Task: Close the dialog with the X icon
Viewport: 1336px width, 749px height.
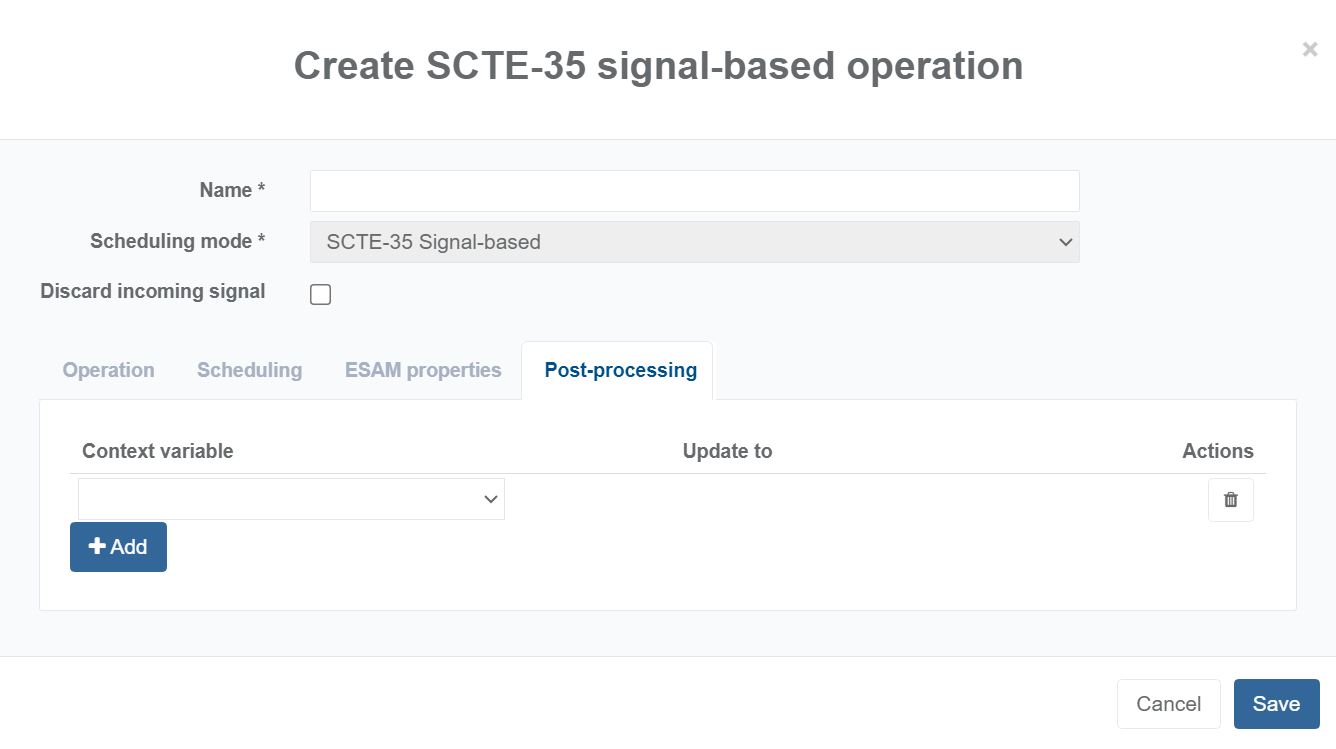Action: pyautogui.click(x=1309, y=49)
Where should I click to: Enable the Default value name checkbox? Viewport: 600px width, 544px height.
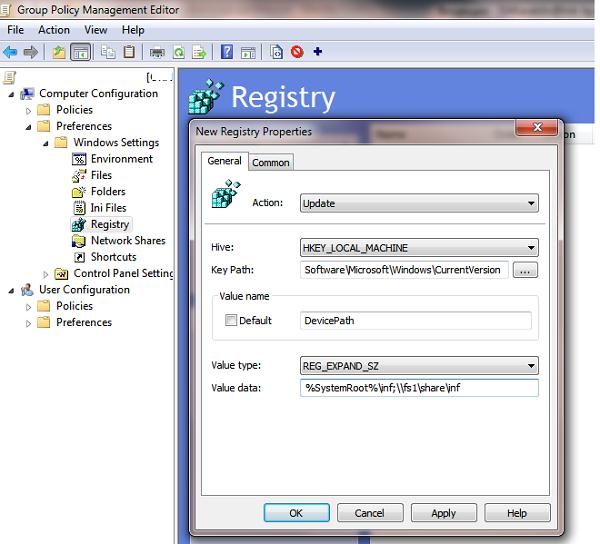pos(232,321)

# Task prompt
Shift every coordinate in the answers of the material above by adding 58 to each number, then write out all the lines of that material again with the new values. Leave the pictures out.

# Exercise solution
Task: Close the dialog with the X icon
Viewport: 1336px width, 749px height.
Action: pyautogui.click(x=1367, y=107)
Where should I click to: Enable the Default value name checkbox? Viewport: 600px width, 544px height.
pos(290,379)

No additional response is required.